• Excerpt provided:
[Start of Attachment]
My Xen servers are openSUSE 11.1 with open-iscsi to our iSCSI SAN cluster. The SAN modules are in an IP failover group behind a virtual IP that the initiators connect to.
In the event that the primary SAN server goes down, the secondary picks up the role of serving as the target. This is all handled by the LeftHand SAN/iQ software and works well in most situations.
The problem I have is that occasionally some of my Xen DomUs will have their root filesystem go read-only after an IP failover. It's not consistent, and happens to a different subset each time a failover occurs. They're all running the same openSUSE 11.1 software image.
The root filesystems for each DomU are mounted by open-iscsi in the Dom0 and then Xen uses the standard block device driver to expose it to the DomU.
The exact symptom is that as a root as running touch /test
returns the error "read-only filesystem". However, the output of mount
shows it as being mounted read-write. Of course, all other I/O on the domU is also failing at this time so the machine comes down hard. Simply restarting it with xm
from the Dom0 without even reconnecting the iSCSI session makes everything work again.
[End of Attachment]
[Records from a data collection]
[Start of Attachment]
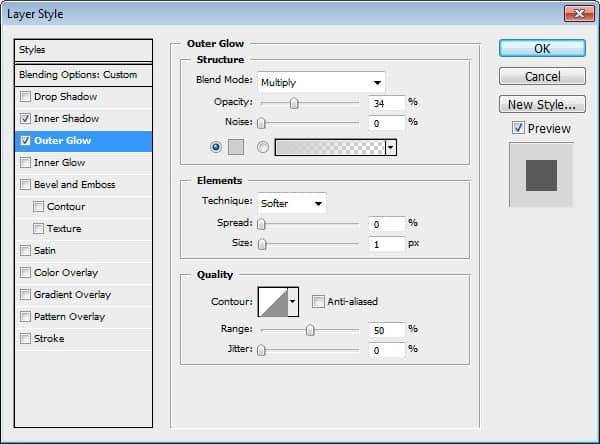
Task: Open the Blend Mode Multiply dropdown
Action: click(x=321, y=82)
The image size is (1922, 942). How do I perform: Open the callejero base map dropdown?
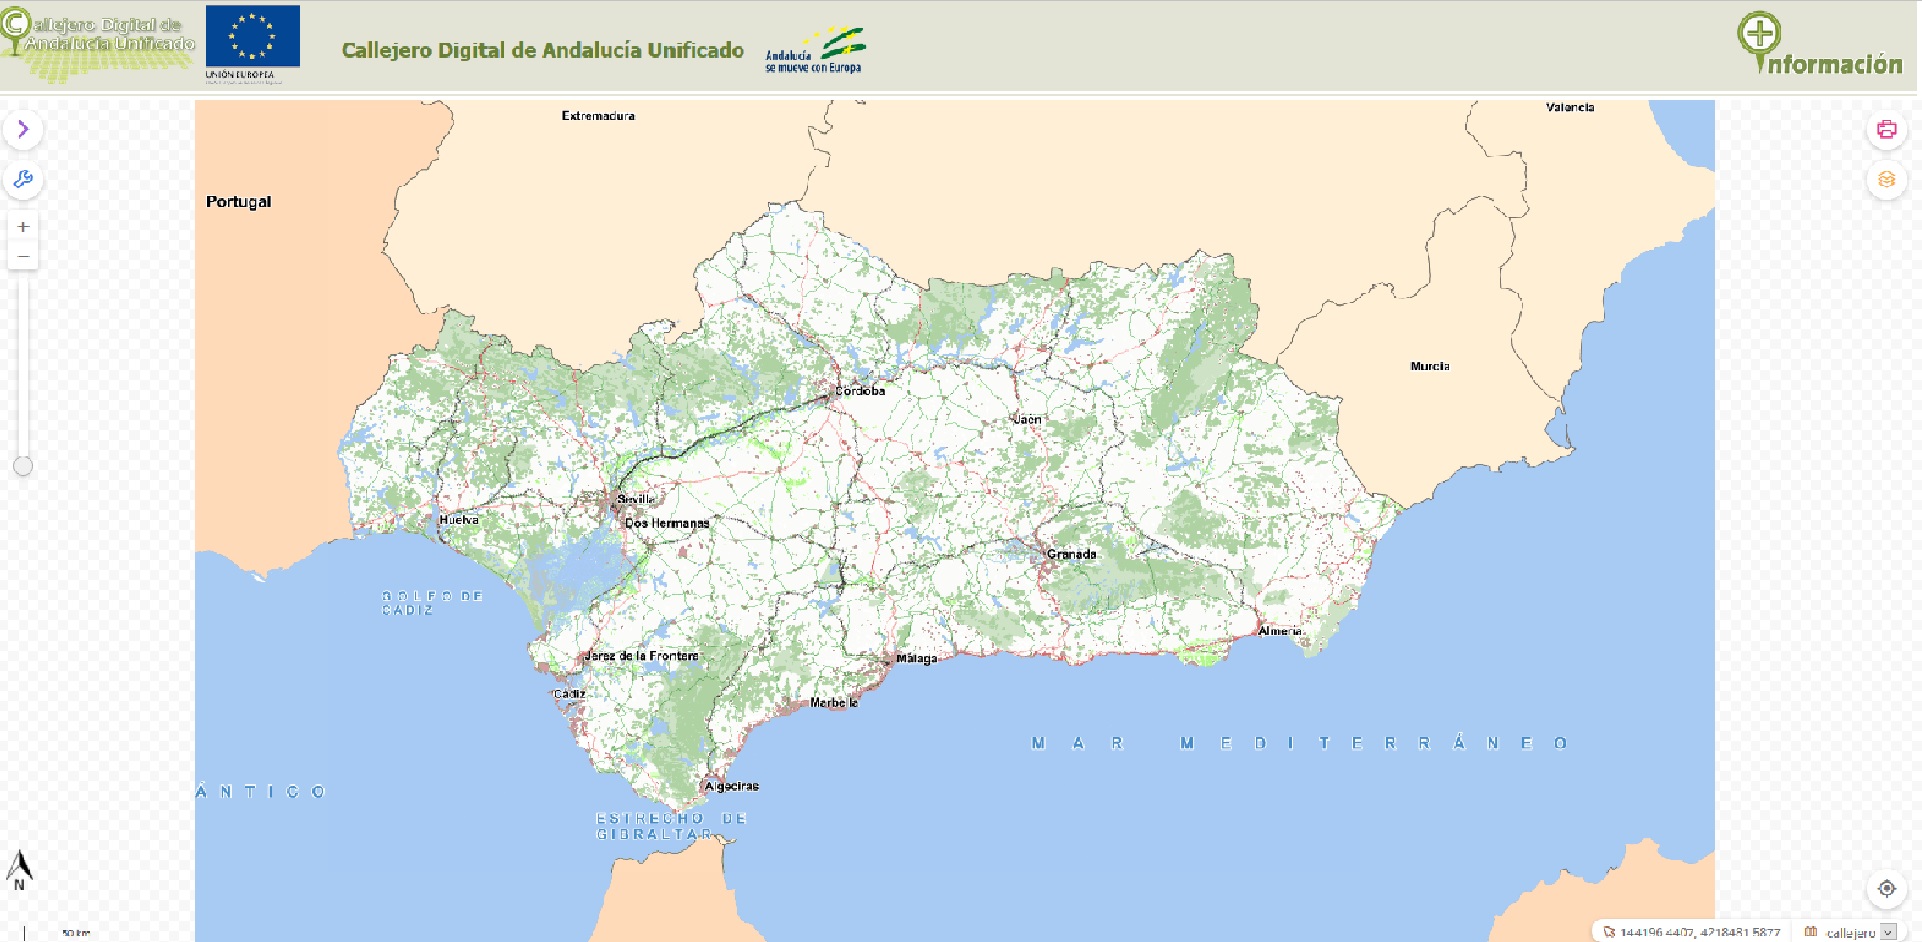click(x=1888, y=932)
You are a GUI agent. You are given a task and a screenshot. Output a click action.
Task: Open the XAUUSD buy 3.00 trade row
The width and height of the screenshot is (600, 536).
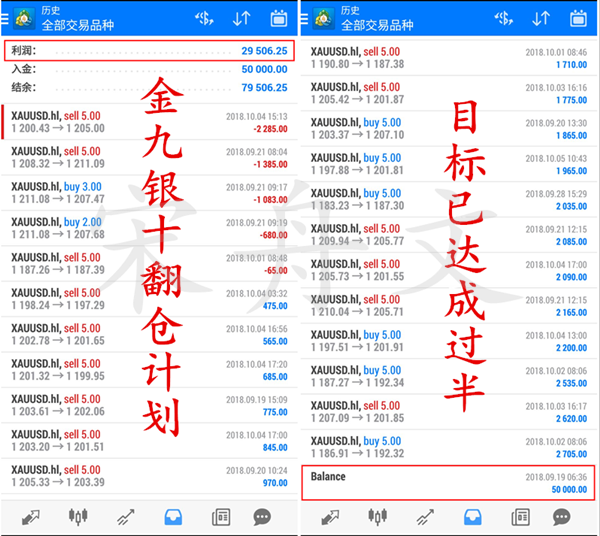click(150, 193)
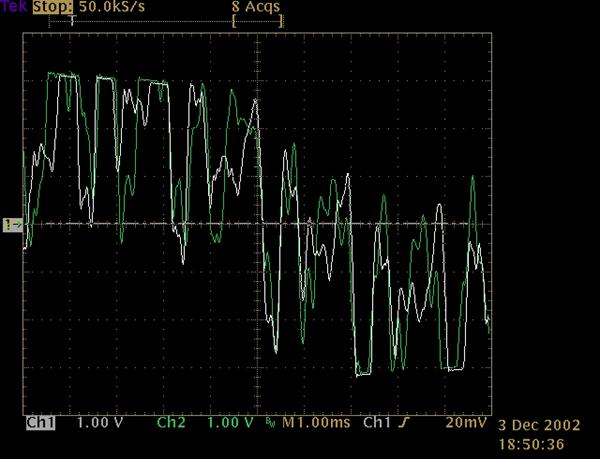Click the M1.00ms timebase readout
The width and height of the screenshot is (600, 459).
coord(314,423)
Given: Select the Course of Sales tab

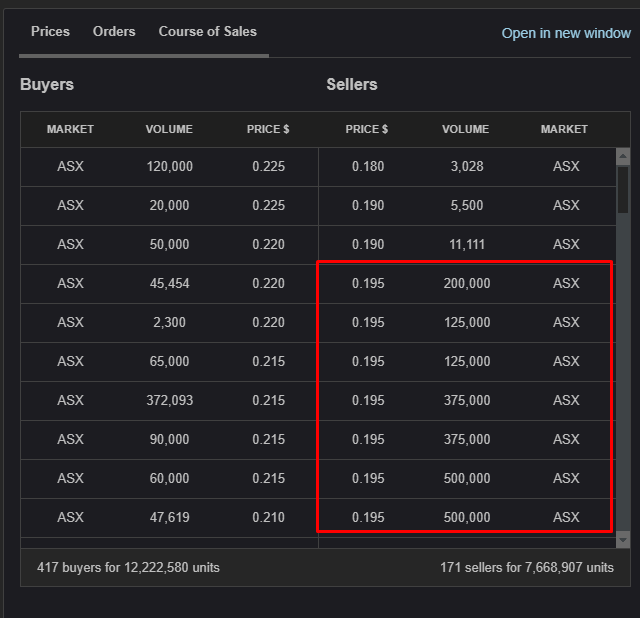Looking at the screenshot, I should click(207, 32).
[End of Attachment]
• What this exercise asks:
(A) Answer these questions about the iSCSI failover post, one per line:
(i) Which operating system version runs on the Xen servers?
(ii) What software handles moving the target role to the secondary SAN server?
(iii) Where does open-iscsi mount the root filesystem for each DomU?
(B) Proceed with the iSCSI failover post, continuing from the end of its last sentence.
The listing has no connection to the iSCSI failover post.

• Responses to the exercise:
(A)
(i) openSUSE 11.1
(ii) The LeftHand SAN/iQ software
(iii) In the Dom0

(B)
On the Dom0 side the syslog messages during the fail-over are something like the following:
kernel: connection1:0: iscsi: detected conn error (1011)
iscsid: Kernel reported iSCSI connection 1:0 error (1011) state (3)
iscsid: connection1:0 is operational after recovery (1 attempts)
I'm having a hard time figuring out at what layer to debug this problem, is it something in the DomU kernel? or at the Dom0 or Xen level? I think there's likely some parameter somewhere that needs tweaking to increase some kind of timeout, but I'm not sure where to look.
I don't really think it is an issue with open-iscsi simply because the connected block device is still readable and writeable from the Dom0.